** TASK DETAILS **
Search term "Click": copy each line of the records that contains it.

__________

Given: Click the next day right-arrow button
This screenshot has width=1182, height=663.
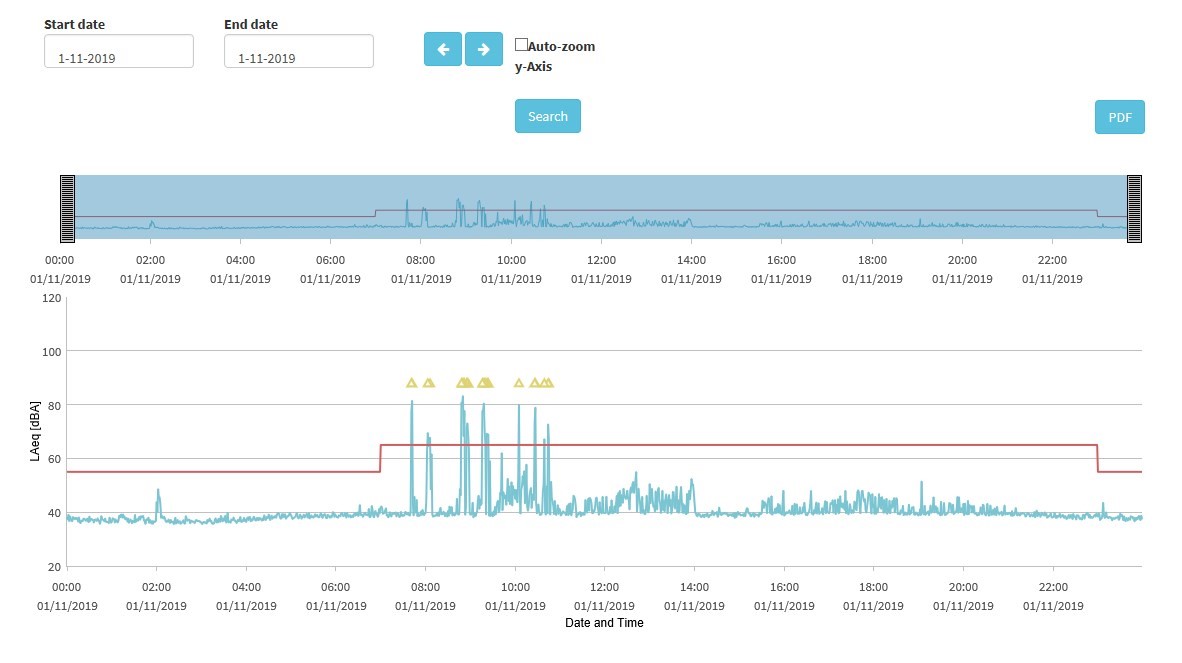Looking at the screenshot, I should [x=483, y=49].
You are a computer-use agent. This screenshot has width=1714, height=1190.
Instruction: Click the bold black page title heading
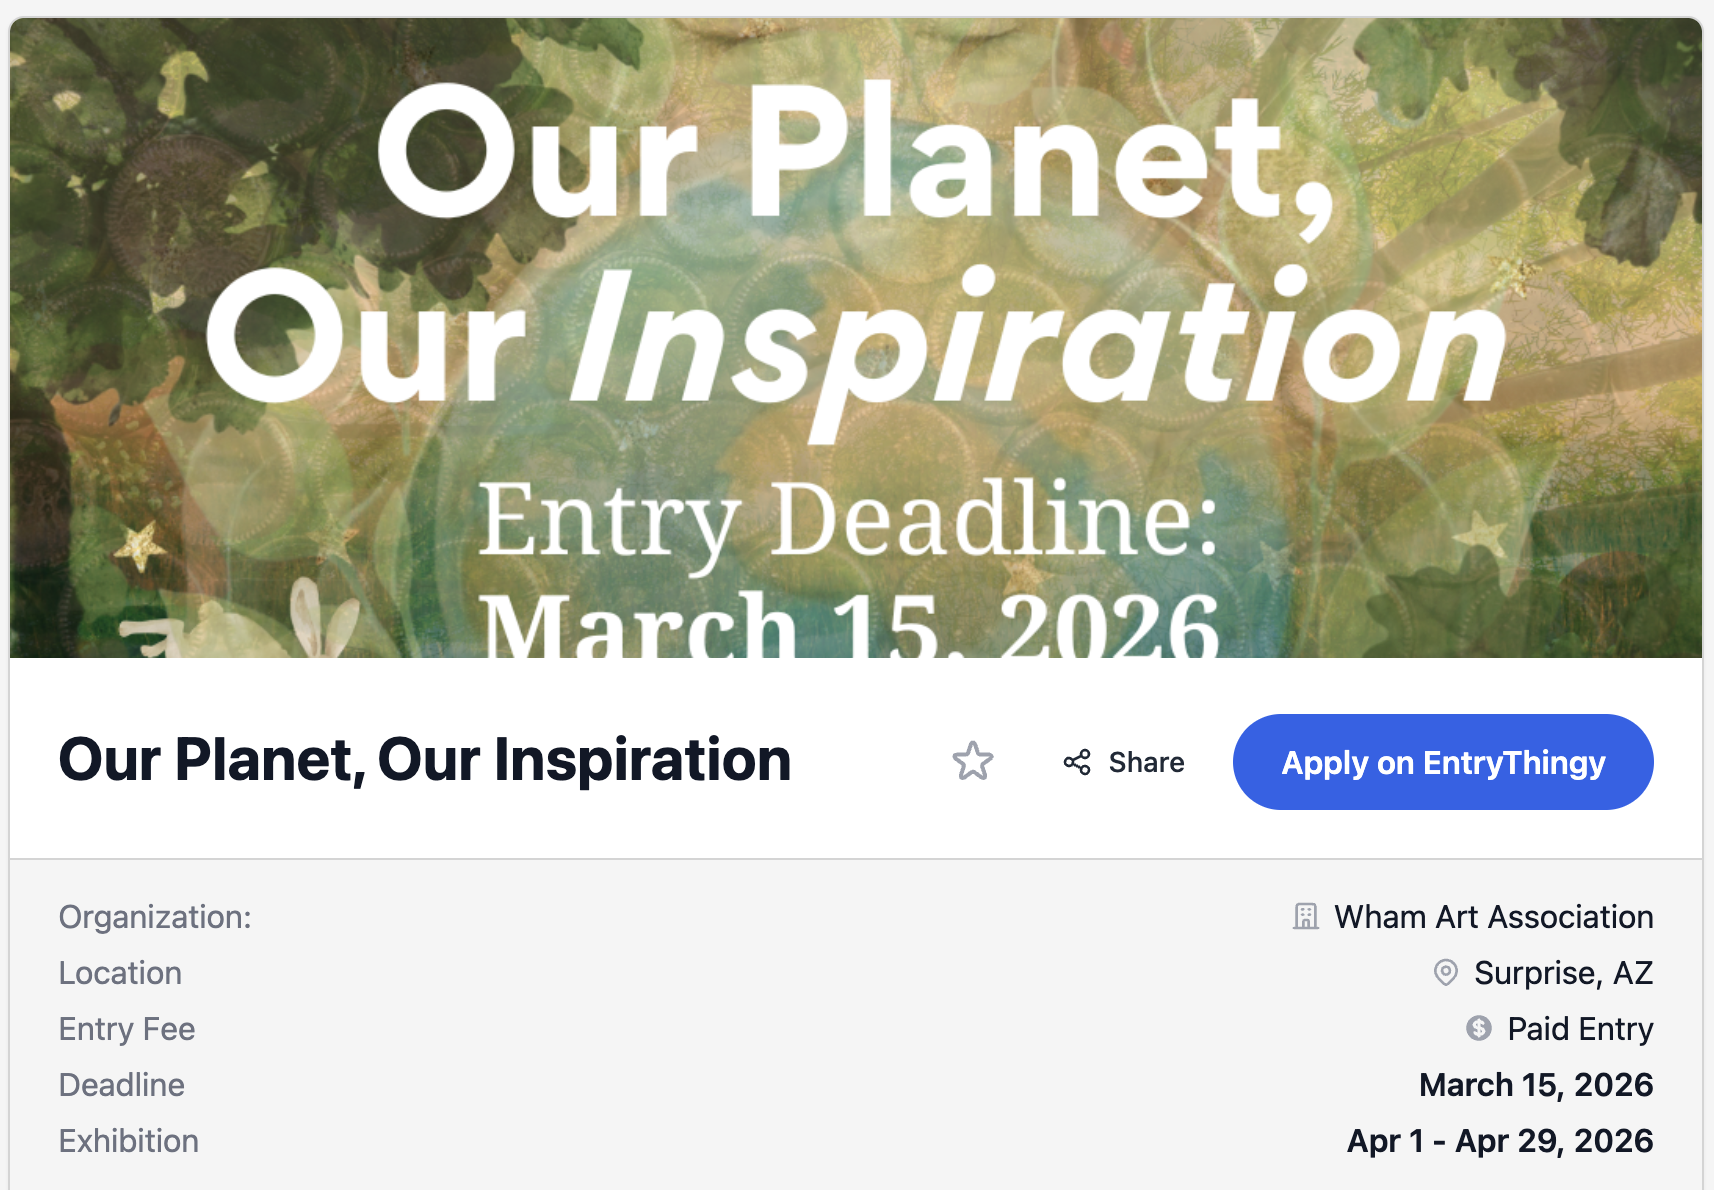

__________

** EXERCISE OUTPUT **
Given: Click the next day right-arrow button
Instruction: Click the bold black page title heading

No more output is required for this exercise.